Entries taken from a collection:

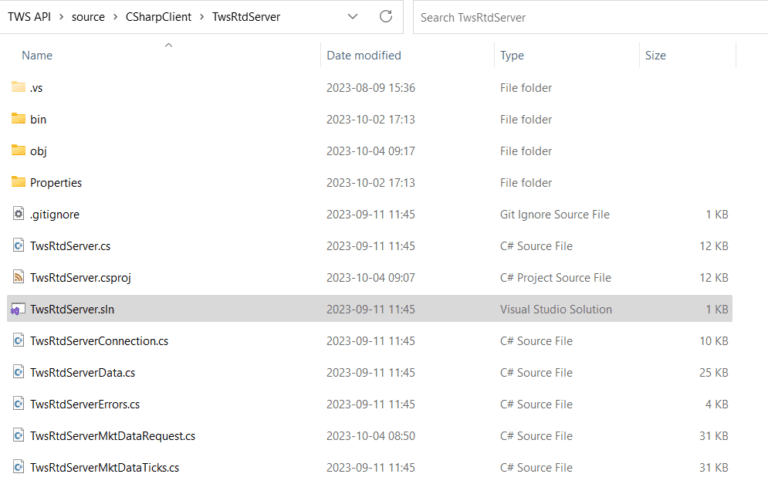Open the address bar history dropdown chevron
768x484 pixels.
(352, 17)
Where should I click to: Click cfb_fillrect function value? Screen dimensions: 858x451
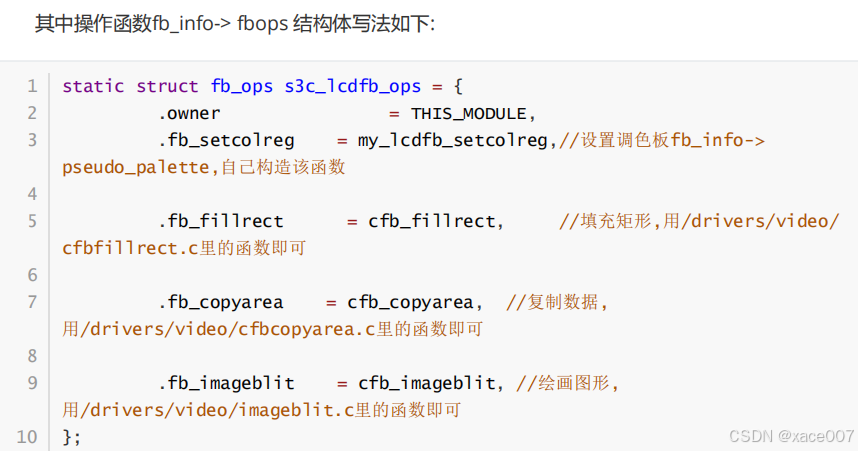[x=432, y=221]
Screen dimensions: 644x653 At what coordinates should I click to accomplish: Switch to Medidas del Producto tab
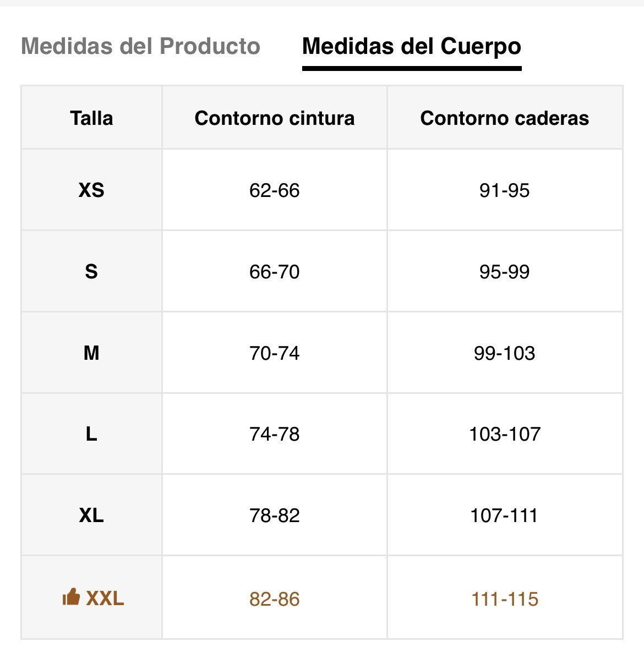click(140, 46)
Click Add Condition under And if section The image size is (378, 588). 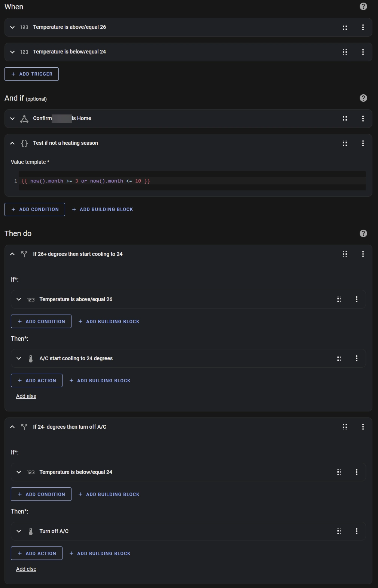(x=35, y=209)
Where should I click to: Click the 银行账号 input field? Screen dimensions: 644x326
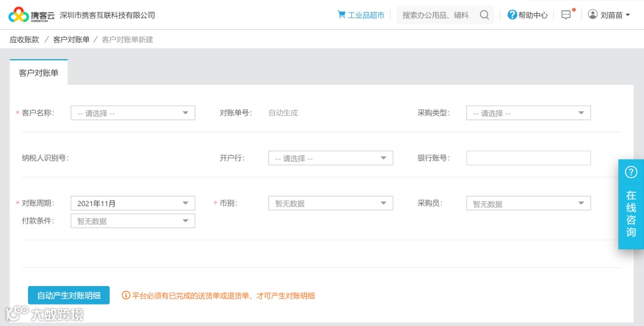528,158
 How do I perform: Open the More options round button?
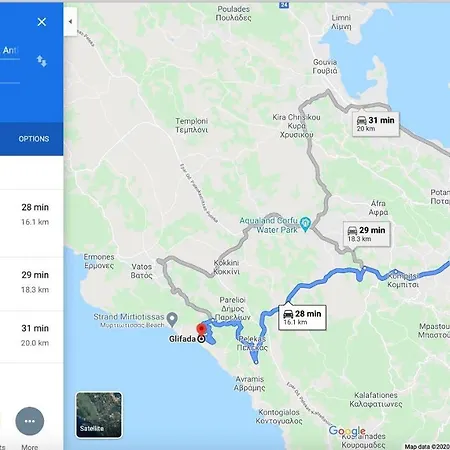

Task objective:
Would you restate word for word only the lines from the line with "Where should I click to: Click the" to the last line above, with the pictures left out?

Solution for this task:
Where should I click to: Click the 银行账号 input field? Screen dimensions: 644x326
528,158
 How do I perform: Open the More options round button?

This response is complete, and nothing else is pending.